Entries provided Block Start
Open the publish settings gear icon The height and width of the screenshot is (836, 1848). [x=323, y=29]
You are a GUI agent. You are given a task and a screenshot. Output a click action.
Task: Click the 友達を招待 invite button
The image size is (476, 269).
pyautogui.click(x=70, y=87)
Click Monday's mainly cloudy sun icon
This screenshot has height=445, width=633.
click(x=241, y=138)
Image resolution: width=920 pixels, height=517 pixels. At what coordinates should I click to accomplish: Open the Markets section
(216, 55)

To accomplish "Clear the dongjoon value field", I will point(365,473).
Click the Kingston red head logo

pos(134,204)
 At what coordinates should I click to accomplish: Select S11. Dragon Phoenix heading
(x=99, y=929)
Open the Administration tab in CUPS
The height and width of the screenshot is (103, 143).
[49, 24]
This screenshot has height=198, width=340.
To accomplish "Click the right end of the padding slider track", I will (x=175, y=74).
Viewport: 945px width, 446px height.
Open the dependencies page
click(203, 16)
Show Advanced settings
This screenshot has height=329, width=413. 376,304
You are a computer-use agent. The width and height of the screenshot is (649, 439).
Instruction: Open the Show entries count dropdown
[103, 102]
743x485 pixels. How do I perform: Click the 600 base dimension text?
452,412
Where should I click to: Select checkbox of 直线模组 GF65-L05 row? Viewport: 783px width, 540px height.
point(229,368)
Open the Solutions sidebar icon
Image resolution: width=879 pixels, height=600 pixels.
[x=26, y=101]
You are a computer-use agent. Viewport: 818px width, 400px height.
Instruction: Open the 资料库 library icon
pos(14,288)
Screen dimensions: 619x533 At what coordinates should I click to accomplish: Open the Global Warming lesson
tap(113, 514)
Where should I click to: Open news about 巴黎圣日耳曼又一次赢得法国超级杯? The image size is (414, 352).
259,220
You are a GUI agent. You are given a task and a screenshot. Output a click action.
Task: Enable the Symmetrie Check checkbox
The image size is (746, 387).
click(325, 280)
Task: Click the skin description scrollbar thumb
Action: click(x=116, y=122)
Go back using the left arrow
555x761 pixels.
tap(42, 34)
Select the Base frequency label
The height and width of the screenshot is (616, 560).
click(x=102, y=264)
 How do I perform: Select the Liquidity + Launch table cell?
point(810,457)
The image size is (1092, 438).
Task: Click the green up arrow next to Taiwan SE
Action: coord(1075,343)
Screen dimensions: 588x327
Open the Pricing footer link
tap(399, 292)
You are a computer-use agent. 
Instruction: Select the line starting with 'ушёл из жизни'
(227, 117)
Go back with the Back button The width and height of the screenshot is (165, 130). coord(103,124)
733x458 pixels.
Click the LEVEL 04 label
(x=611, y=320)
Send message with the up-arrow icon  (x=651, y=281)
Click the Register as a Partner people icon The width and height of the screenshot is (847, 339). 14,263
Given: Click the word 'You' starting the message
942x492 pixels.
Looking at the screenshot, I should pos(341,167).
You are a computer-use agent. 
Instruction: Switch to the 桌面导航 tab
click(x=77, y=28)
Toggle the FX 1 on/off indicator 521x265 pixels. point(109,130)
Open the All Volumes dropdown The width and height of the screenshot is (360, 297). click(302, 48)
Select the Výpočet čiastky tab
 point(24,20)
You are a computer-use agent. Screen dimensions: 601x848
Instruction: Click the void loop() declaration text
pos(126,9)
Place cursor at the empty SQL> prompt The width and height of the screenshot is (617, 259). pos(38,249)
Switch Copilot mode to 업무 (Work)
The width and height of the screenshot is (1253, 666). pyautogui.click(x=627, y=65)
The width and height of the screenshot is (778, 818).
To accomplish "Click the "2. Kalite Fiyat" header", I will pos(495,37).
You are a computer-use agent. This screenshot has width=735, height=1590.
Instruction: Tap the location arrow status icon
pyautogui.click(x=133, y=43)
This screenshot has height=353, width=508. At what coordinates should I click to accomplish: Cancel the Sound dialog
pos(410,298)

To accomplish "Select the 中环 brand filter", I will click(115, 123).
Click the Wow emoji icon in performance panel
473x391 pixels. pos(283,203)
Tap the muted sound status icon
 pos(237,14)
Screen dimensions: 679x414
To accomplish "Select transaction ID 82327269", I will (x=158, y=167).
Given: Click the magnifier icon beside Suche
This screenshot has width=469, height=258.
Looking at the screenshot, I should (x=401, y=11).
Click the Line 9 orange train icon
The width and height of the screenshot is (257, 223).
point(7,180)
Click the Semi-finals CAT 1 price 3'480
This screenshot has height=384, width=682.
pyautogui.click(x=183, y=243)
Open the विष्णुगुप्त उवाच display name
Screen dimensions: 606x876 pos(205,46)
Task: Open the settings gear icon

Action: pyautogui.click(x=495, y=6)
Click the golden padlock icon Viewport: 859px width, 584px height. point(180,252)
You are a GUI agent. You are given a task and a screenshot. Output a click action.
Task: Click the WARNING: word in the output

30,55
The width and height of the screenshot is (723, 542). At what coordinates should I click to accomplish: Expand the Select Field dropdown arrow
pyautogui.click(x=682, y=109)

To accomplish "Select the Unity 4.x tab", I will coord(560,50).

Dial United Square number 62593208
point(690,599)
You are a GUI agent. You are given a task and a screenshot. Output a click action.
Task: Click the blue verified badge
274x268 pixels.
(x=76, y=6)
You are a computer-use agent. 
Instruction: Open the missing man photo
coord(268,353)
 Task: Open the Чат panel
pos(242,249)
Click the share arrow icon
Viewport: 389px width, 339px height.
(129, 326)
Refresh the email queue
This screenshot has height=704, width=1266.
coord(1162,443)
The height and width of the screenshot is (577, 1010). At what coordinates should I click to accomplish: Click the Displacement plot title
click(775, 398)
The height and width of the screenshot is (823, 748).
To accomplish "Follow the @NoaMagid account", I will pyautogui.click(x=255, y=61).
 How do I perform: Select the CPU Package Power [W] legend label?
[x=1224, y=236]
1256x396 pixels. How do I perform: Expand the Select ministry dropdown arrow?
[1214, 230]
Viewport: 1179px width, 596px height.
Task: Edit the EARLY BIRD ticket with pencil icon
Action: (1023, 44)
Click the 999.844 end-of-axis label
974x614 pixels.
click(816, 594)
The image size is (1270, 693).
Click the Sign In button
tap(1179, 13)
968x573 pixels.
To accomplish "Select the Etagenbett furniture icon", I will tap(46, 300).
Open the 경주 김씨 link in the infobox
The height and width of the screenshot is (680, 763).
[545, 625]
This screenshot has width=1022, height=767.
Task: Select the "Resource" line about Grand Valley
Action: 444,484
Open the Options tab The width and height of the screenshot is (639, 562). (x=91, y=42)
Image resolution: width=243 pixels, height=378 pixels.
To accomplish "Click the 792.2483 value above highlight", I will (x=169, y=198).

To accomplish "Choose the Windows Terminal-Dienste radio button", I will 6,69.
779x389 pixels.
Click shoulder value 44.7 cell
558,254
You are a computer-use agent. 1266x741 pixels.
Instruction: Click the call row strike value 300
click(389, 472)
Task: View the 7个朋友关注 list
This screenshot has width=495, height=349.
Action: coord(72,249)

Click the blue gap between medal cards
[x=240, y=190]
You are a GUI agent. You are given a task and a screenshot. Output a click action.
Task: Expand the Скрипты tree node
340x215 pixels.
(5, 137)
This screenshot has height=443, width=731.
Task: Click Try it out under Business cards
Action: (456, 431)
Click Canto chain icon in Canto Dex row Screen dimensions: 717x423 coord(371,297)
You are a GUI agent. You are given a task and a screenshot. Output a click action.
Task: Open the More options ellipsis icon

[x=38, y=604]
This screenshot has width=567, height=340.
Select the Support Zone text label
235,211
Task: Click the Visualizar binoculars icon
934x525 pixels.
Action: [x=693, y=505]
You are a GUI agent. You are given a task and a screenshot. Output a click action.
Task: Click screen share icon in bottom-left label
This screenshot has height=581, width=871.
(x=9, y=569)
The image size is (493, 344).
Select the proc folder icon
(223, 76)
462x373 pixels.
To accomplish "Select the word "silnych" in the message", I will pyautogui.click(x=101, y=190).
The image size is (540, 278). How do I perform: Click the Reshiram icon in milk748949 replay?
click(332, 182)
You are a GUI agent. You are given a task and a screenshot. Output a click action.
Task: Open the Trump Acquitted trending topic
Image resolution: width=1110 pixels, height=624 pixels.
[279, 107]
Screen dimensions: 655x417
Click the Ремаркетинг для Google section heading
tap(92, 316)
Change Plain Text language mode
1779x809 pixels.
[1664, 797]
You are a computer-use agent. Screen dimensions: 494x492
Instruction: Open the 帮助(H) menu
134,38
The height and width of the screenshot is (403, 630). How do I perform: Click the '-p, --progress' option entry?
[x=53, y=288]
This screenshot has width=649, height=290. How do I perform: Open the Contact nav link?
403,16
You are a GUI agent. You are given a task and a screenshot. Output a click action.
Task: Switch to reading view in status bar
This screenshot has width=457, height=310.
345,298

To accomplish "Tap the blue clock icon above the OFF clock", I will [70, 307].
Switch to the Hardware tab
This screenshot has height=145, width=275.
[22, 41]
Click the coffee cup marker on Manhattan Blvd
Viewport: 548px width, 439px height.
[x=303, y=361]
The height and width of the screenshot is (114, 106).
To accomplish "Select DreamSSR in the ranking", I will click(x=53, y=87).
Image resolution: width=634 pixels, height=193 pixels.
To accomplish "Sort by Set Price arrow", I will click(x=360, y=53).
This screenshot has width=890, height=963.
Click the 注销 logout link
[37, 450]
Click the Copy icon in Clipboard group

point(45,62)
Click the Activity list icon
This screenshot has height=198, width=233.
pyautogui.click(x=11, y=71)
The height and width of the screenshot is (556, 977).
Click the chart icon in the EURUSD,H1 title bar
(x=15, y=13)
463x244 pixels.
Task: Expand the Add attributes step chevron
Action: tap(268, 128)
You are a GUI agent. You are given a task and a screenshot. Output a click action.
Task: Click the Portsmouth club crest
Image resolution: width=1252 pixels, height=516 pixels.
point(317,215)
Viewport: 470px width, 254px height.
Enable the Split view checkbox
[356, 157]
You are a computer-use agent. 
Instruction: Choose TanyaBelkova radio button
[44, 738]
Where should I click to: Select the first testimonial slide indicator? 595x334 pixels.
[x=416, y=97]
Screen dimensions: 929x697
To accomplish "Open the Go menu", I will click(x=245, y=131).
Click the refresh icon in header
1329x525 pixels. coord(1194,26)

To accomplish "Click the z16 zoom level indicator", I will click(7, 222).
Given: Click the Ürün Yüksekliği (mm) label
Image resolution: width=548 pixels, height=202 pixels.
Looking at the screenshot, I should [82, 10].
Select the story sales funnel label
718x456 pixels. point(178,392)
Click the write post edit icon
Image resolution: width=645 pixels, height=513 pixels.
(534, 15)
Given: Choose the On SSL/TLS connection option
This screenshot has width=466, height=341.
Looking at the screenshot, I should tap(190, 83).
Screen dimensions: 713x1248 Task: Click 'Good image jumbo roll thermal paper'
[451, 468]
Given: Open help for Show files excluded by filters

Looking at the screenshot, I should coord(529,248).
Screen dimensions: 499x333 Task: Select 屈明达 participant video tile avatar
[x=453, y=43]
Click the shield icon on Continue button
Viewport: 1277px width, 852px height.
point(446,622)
Entries provided Block End
→ About this task: Taking the records from the top, repeat each line exactly until you have repeated the line that contains "Task: Click the 友達を招待 invite button".

→ Task response:
Open the publish settings gear icon The height and width of the screenshot is (836, 1848). [x=323, y=29]
You are a GUI agent. You are given a task and a screenshot. Output a click action.
Task: Click the 友達を招待 invite button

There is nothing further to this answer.